▶ [Try it]
Both the line below containing "Select the Solid viewport shading mode" and the line containing "Task: Click the Total", along with every line between them, should be repeated exactly; no other line belongs in the answer.

*** Opening of The data ***

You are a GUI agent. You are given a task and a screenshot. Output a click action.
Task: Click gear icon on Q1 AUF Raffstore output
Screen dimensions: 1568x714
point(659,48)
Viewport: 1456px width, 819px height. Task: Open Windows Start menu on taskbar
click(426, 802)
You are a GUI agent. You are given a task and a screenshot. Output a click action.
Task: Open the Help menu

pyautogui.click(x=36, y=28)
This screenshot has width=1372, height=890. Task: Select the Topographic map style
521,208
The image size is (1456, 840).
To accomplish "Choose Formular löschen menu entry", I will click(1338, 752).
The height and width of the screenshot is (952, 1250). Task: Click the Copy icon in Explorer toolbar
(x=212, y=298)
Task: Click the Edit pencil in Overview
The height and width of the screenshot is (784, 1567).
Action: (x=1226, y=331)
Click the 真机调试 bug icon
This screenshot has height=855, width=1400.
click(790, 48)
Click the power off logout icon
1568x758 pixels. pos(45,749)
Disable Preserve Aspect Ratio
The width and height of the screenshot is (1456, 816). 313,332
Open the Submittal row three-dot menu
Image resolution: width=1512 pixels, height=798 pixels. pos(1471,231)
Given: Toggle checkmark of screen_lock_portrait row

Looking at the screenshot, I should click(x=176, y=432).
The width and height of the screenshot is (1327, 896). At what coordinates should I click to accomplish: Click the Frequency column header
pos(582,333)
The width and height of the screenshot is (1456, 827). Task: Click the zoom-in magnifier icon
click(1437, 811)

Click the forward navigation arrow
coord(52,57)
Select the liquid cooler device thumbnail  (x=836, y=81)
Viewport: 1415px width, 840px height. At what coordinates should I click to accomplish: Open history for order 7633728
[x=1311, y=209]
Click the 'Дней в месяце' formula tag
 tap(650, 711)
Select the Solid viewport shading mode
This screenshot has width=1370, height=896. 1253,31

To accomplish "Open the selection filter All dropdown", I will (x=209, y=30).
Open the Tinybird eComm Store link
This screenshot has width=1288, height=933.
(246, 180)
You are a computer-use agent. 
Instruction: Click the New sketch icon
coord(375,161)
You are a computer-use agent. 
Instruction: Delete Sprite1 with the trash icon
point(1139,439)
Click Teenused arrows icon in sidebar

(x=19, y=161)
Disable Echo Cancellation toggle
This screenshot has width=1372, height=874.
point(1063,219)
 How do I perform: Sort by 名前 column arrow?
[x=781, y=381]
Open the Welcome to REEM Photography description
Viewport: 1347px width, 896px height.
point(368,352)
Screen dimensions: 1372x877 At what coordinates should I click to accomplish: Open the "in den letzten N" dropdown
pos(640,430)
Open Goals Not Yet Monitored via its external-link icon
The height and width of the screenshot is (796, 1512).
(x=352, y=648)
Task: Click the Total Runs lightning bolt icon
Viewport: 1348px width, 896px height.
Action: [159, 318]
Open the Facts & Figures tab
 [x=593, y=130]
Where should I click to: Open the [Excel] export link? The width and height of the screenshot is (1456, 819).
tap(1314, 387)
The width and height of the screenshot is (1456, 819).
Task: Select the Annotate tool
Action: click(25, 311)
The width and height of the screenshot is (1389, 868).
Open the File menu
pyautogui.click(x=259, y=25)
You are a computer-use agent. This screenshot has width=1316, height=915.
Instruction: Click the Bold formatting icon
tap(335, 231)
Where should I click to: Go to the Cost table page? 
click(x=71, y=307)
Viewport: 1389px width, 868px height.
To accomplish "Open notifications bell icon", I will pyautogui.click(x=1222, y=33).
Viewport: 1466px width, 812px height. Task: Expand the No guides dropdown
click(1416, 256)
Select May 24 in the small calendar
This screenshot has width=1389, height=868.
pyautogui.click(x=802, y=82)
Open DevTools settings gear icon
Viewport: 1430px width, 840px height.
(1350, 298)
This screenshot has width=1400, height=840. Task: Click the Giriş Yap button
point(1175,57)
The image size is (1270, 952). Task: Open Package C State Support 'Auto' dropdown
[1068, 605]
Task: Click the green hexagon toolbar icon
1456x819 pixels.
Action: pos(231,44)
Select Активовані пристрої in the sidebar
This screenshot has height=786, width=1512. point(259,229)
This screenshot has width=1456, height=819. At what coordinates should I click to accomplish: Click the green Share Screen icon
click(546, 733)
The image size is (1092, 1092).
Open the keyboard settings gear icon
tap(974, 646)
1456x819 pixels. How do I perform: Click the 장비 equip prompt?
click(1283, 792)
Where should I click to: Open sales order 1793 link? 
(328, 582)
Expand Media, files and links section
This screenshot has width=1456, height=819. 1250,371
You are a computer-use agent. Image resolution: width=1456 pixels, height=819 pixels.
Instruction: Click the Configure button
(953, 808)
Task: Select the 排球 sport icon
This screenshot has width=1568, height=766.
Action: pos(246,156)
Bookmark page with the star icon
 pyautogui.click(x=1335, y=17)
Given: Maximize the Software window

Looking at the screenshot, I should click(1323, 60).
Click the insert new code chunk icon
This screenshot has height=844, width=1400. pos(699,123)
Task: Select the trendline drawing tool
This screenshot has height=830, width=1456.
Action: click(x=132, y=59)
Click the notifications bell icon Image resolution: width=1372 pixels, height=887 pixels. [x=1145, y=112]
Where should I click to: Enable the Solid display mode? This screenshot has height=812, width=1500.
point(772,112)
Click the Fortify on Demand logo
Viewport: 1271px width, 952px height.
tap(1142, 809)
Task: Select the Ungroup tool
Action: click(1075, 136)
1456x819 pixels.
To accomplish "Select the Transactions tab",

*** Close of The data ***

▶ [Written solution]
Select the Solid viewport shading mode
This screenshot has width=1370, height=896. 1253,31

To accomplish "Open the selection filter All dropdown", I will (x=209, y=30).
Open the Tinybird eComm Store link
This screenshot has width=1288, height=933.
(246, 180)
You are a computer-use agent. 
Instruction: Click the New sketch icon
coord(375,161)
You are a computer-use agent. 
Instruction: Delete Sprite1 with the trash icon
point(1139,439)
Click Teenused arrows icon in sidebar

(x=19, y=161)
Disable Echo Cancellation toggle
This screenshot has width=1372, height=874.
point(1063,219)
 How do I perform: Sort by 名前 column arrow?
[x=781, y=381]
Open the Welcome to REEM Photography description
Viewport: 1347px width, 896px height.
point(368,352)
Screen dimensions: 1372x877 At what coordinates should I click to accomplish: Open the "in den letzten N" dropdown
pos(640,430)
Open Goals Not Yet Monitored via its external-link icon
The height and width of the screenshot is (796, 1512).
(x=352, y=648)
Task: Click the Total Runs lightning bolt icon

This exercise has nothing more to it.